Feb. 17, 2012 -- It's been a heck of a week when it comes to app security issues.
Just after Congress took issue with Apple on its address book and app privacy issues, the Federal Trade Commission has issued a report pushing Apple and Google to better police the security in applications for children.
"Companies that operate in the mobile marketplace provide great benefits, but they must step up to the plate and provide easily accessible, basic information, so that parents can make informed decisions about the apps their kids use," FTC Chairman Jon Leibowitz said in a statement.
"Right now, it is almost impossible to figure out which apps collect data and what they do with it. The kids app ecosystem needs to wake up, and we want to work collaboratively with industry to help ensure parents have the information they need," he added.
The 23-page report calls the current privacy disclosures "dis app ointing" (yes, "app" is italicized in the report), and after looking at hundreds of children's apps, including learning and gaming options, the report recommends that the app stores, developers and third parties improve how and what information is provided to parents about the app.
It goes on to suggest concrete ideas of how that can be done: "App developers should provide this information through simple and short disclosures or icons that are easy to find and understand on the small screen of a mobile device." The full report can be read here.
Apple already responded to similar security concerns earlier in the week with a statement detailing that it would be taking steps to be more transparent about what personal information is being accessed or stored by applications.
"We're working to make this even better for our customers, and as we have done with location services, any app wishing to access contact data will require explicit user approval in a future software release," Apple wrote.
Apple did not have any further comment in response to the FTC report focusing on children's apps.

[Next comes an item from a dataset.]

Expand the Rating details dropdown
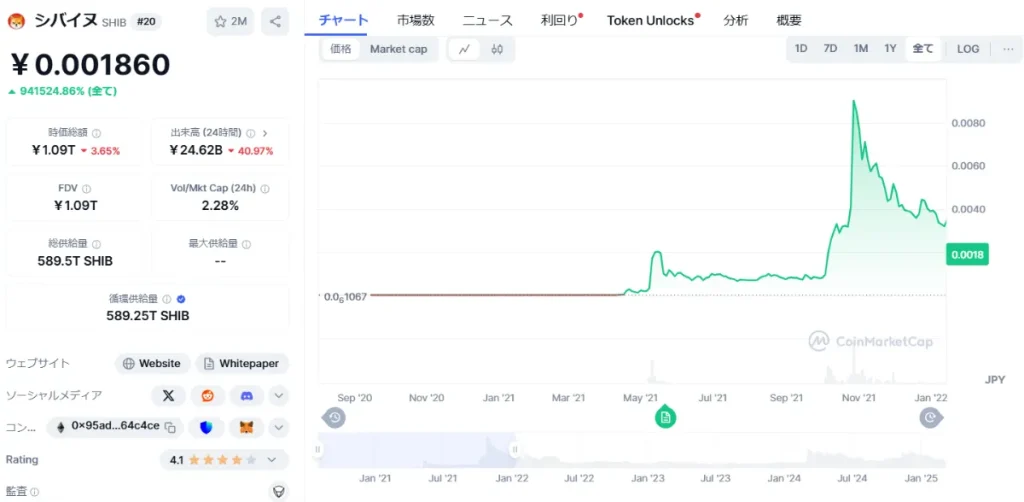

Google, on the other hand, has promised to review the report. "We are reviewing the FTC's report," Google spokesperson Randall Sarafa told ABC News. "From the beginning, Android has had an industry-leading permission system, which informs consumers what data an app can access and requires user approval before installation. Additionally, we offer parental controls and best practices for developers to follow when designing apps that handle user data."
On an Android device, there is a helpful list of permissions (location, etc.), but the disclosures are fairly buried and do not always include what the app does with the access. Rovio, the developer of the popular game, did not respond for comment.
A company like Duck Duck Moose, which develops apps like Wheels on the Bus and Itsy Bitsy Spider, does not collect any information from users.
"We do not ask users to provide any information and we do not collect any information about users, their devices or usage of our mobile applications," Caroline Hu Flexer, the co-founder of the company told ABC News. However, while that policy is listed on its website, it is buried in the applications. Hu Flexer said the company would appreciate more flexiblity in the app store to display privacy policies.
Michael Kaiser, executive director of the National Cyber Security Alliance, is calling for the same thing.
"Anything that developers can do to make privacy controls and permission settings more prominent and easier to navigate is helpful to parents and to users in general," he said.
And that's the message of the week. This FTC report along with the issues earlier surrounding application data storage without user's knowledge has privacy advocates calling for Google, Apple and the application developers to promptly start providing simpler and more obvious disclosures. And that's not just for the sake of the kids.